Lesbian Pride Flag: Meaning, History & Colours
The short version
- The current lesbian pride flag has 7 horizontal stripes (dark orange, orange, light orange, white, light pink, pink, dark rose / red), often called the "orange-pink" or "sunset" lesbian flag.
- The 2018 design is widely attributed to a Tumblr user known as Emily Gwen, who proposed it as a more inclusive alternative to earlier lesbian flags.
- Earlier lesbian flags include the 2010 "Lipstick Lesbian" flag, which has been retired by most of the community due to creator-controversy concerns.
- The 7-stripe flag's colours are widely interpreted as: gender non-conformity, independence, community, unique relationships to womanhood, serenity and peace, love and sex, and femininity.
- "Lesbian" today is broadly understood as women, women-aligned non-binary people, and other non-men who are attracted to women and/or non-men.
We're Delwin and Jimmy, co-founders of Proud Zebra, a queer-owned Canadian small business designing pride pins and accessories from the Lower Mainland, BC. The lesbian flag is one of our consistent top-sellers across pins, shoelaces, and stickers, and lesbian customers regularly come up at our pride festival booth to share what specific iteration of the flag they wear and why.
This guide walks through the lesbian pride flag's evolution: the current 7-stripe orange-pink version, the earlier flags it replaced, who designed each, what the colours mean, and how the modern lesbian community has expanded who the term includes. It's part of our complete guide to LGBTQ+ pride flags.
What does the current lesbian pride flag look like?
The current widely-used lesbian pride flag has 7 horizontal stripes in shades of orange, white, and pink. From top to bottom: dark orange, orange, light orange, white, light pink, pink, and dark rose / red. The flag is often called the "orange-pink lesbian flag" or the "sunset lesbian flag" because of its colour palette.

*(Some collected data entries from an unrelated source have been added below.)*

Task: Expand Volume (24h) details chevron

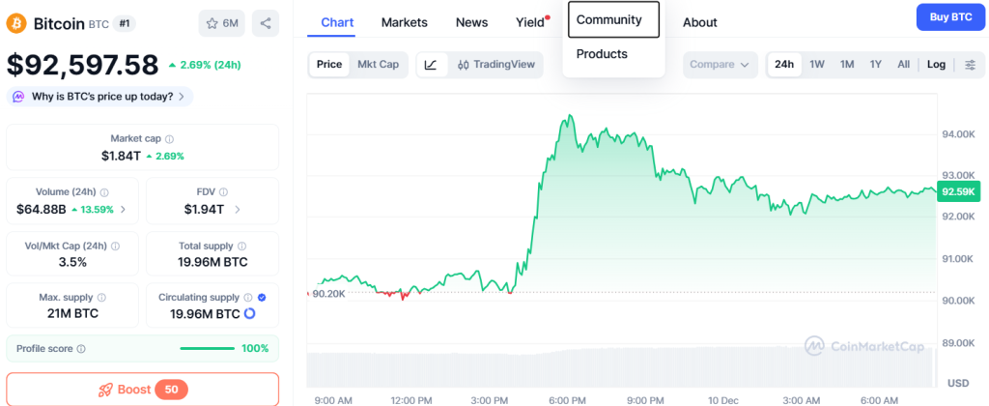Action: 122,209
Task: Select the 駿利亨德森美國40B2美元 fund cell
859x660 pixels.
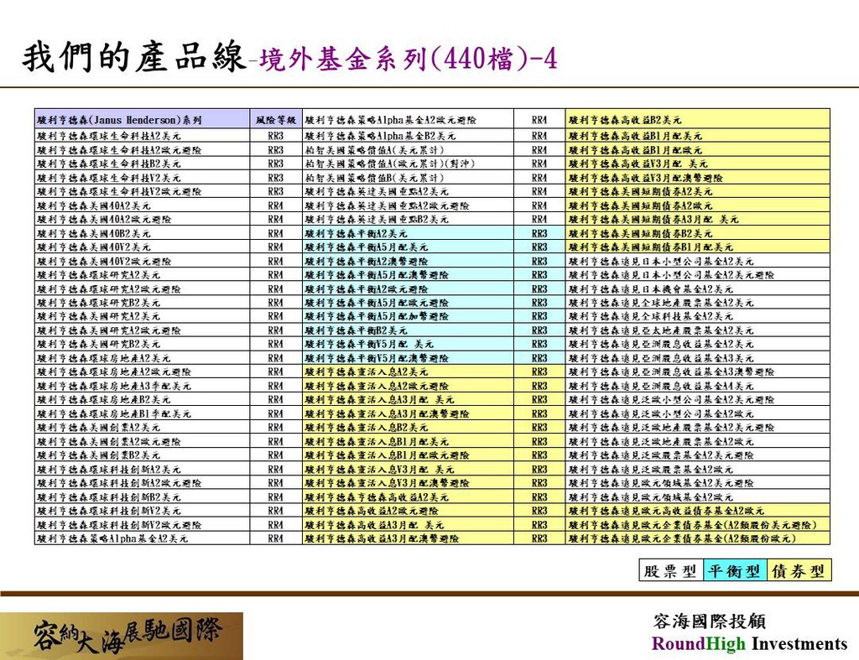Action: click(142, 233)
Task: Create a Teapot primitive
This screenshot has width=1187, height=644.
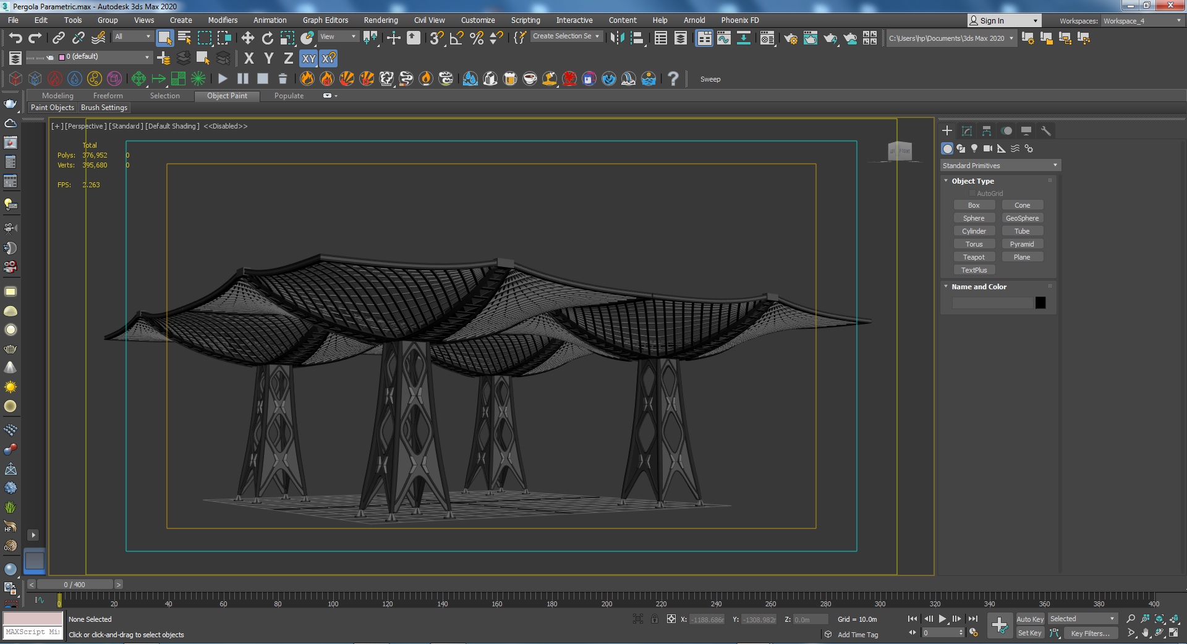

The 7-stripe version was proposed in 2018 by a Tumblr user known as Emily Gwen, who shared it as a more inclusive alternative to existing lesbian flags. The design caught on quickly and is now the version most commonly flown at pride events and most commonly produced on merchandise (including ours).
A 5-stripe simplified version of Emily Gwen's design also circulates and is functionally interchangeable with the 7-stripe.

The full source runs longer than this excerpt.